All’imputato vengono contestati vari episodi di estorsione, peculato, truffa aggravata e autoriciclaggio, reati per quali la Legge vaticana prevede pene fino a dodici anni di reclusione. Allo stato Gianluigi Torzi è detenuto in appositi locali presso la Caserma del Corpo della Gendarmeria.
Il palazzo al centro dell’inchiesta che ha portato all’arresto del finanziere italolondinese Gianluigi Torzi è un antico magazzino di Harrods nell’esclusivo quartiere di Chelsea, a due passi dallo snodo della Tube di South Kensington. Eretto nel 1911, all’epoca serviva come deposito per il più famoso department store del mondo, che a tutt’oggi si affaccia sulla Brompton Road a Knightsbridge, non troppo lontano da Sloane Avenue, tempio mondiale dello shopping e meta di 15 mln di visitatori all’anno (Omnia Omnibus Ubique, tutto a tutti ovunque, è il motto della casa).
A vendere il palazzo al Vaticano, che inizialmente stava valutando un investimento nell’estrazione di petrolio offshore in Angola, è stato il finanziere Raffaele Mincione.
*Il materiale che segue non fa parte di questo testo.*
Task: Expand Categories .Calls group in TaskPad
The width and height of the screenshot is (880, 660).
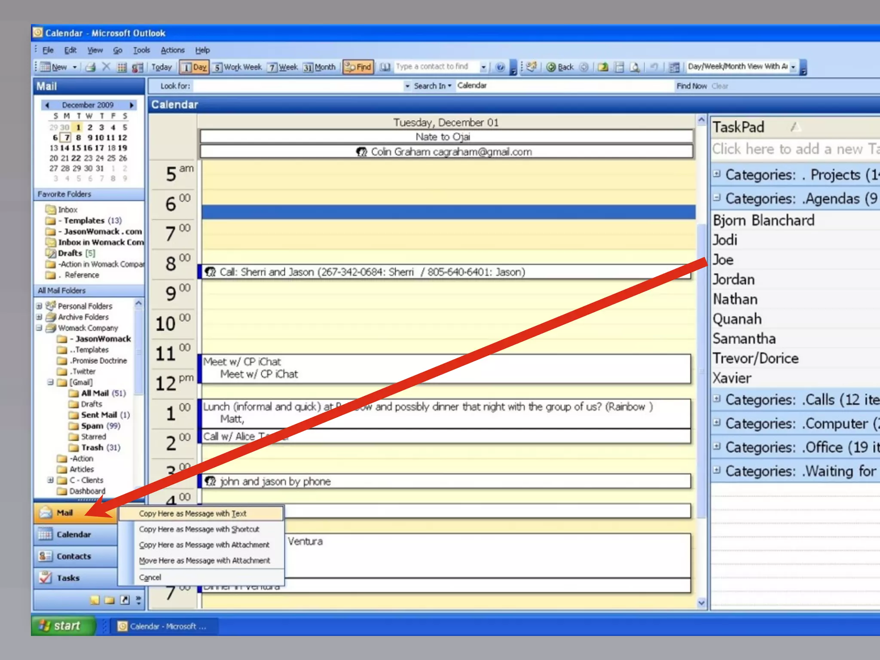Action: (716, 398)
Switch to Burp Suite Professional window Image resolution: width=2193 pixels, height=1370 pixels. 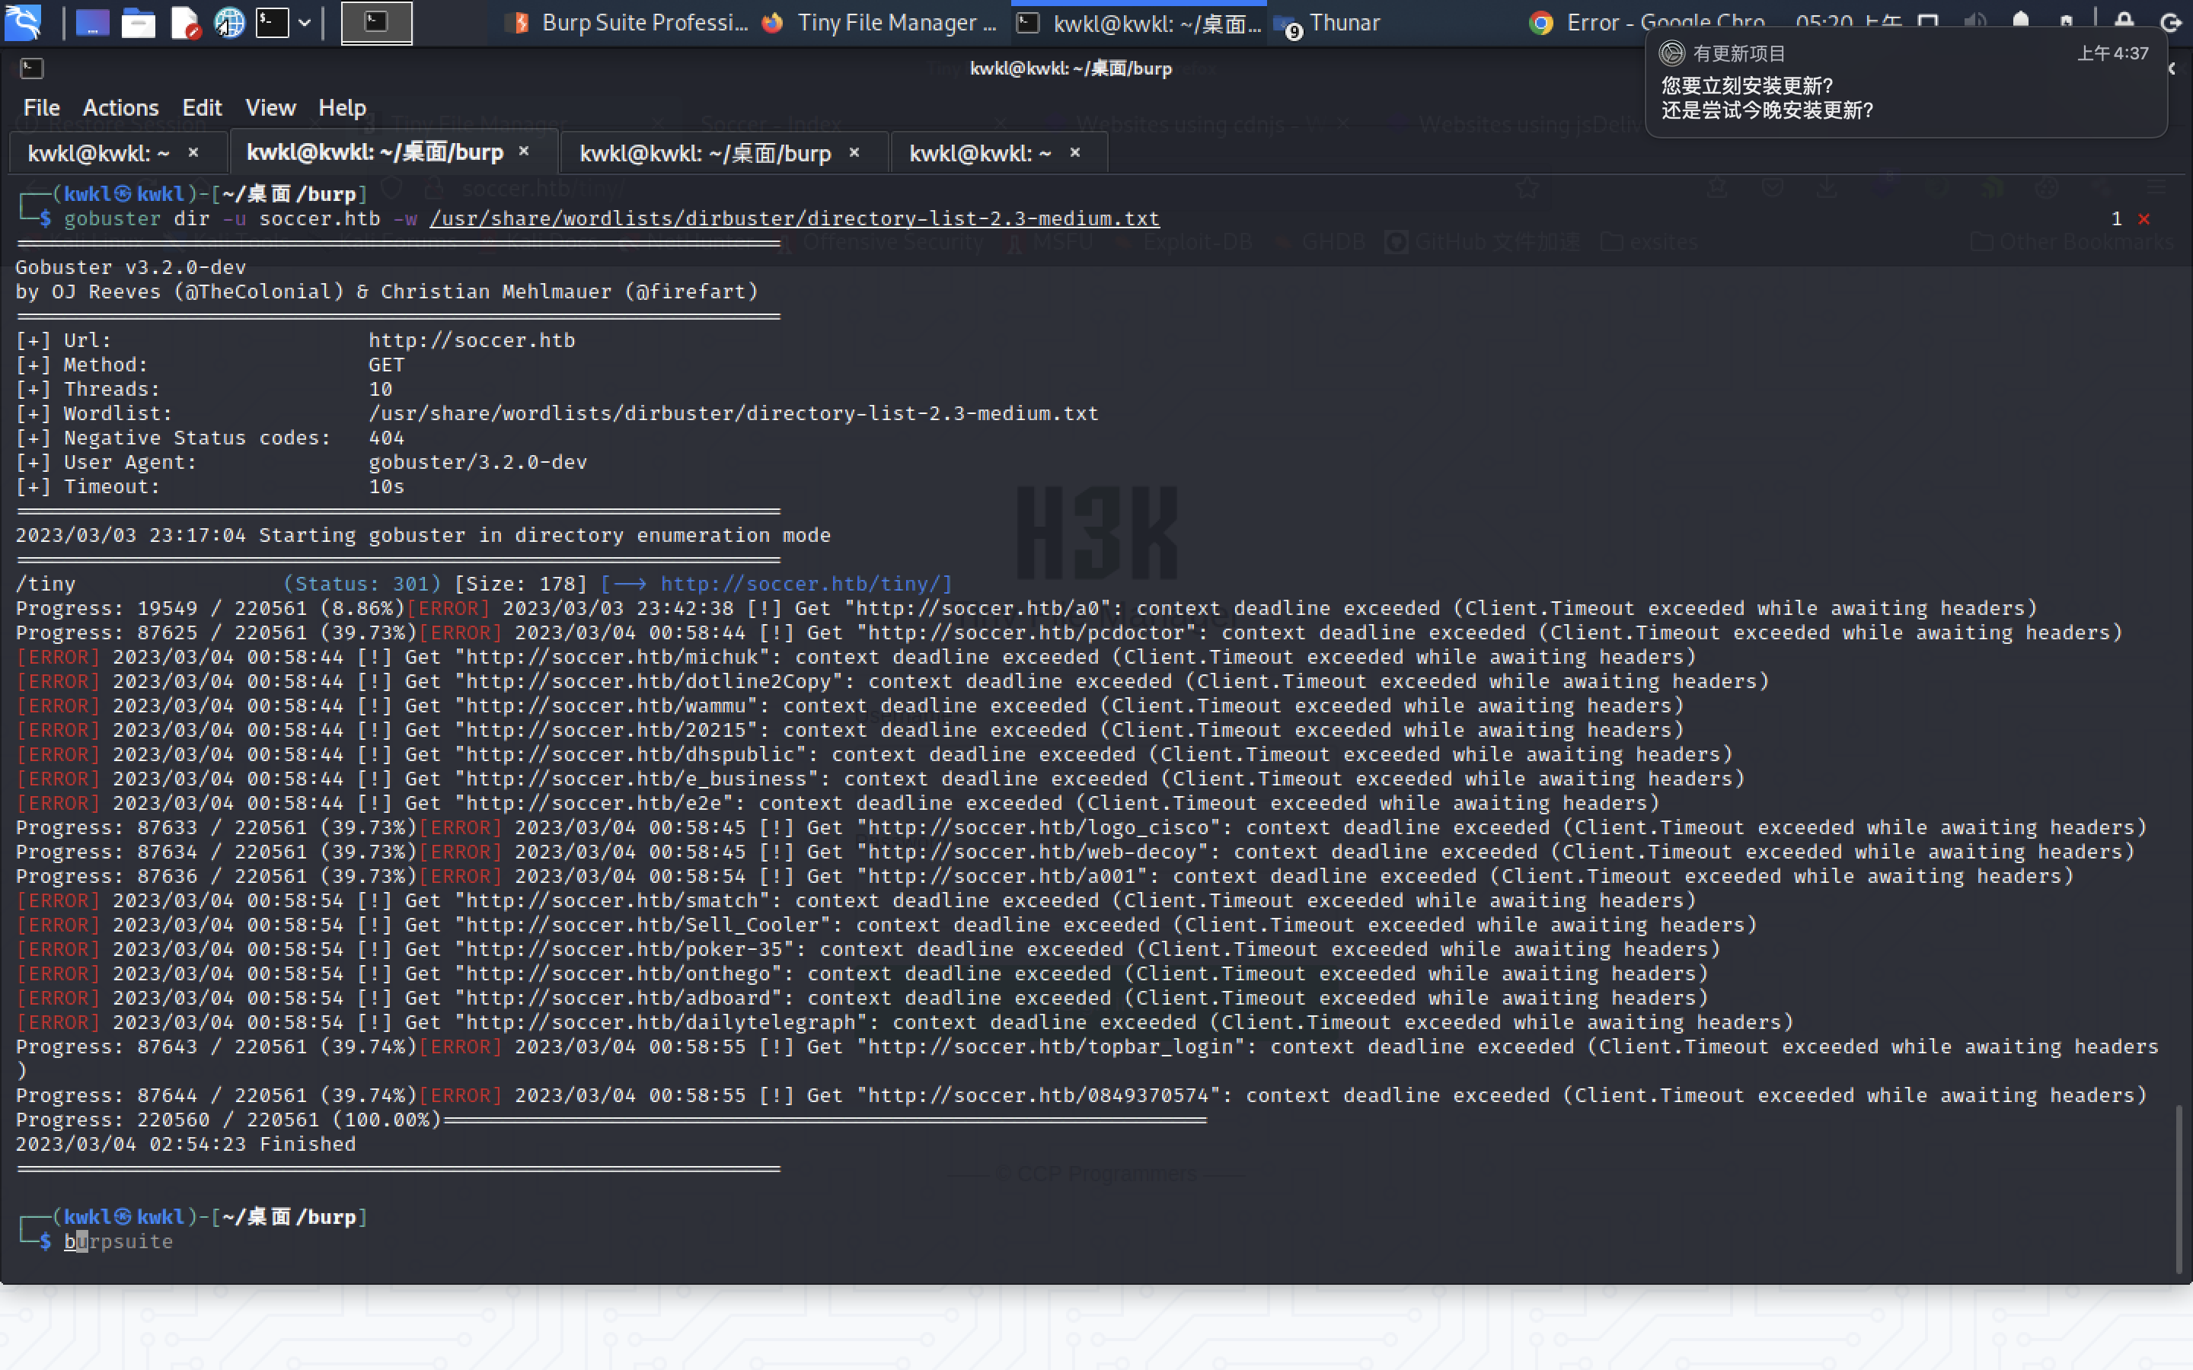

La Segreteria di Stato non ha acquistato direttamente le mura, ma ha sottoscritto le quote di un fondo che faceva capo a Mincione, Athena Capital Commodities Fund. Per quanto l’immobile sia di pregio, secondo le accuse il Vaticano ci avrebbe perso parecchi denari. E i progetti di ristrutturazione per metterlo a reddito, datano almeno dal 2016, ma richiedono spese non piccole. Oltretutto, i soldi dell’Obolo di San Pietro, che in teoria avrebbero dovuto essere messi al sicuro nel mattone, sarebbero invece finiti a finanziare, sempre secondo le accuse, una serie di operazioni che facevano capo a Mincione, tra cui la sottoscrizione di un bond emesso dalla lussemburghese Time and Life Sa (anch’essa facente capo a Mincione) e l’acquisizione di azioni della Bpm.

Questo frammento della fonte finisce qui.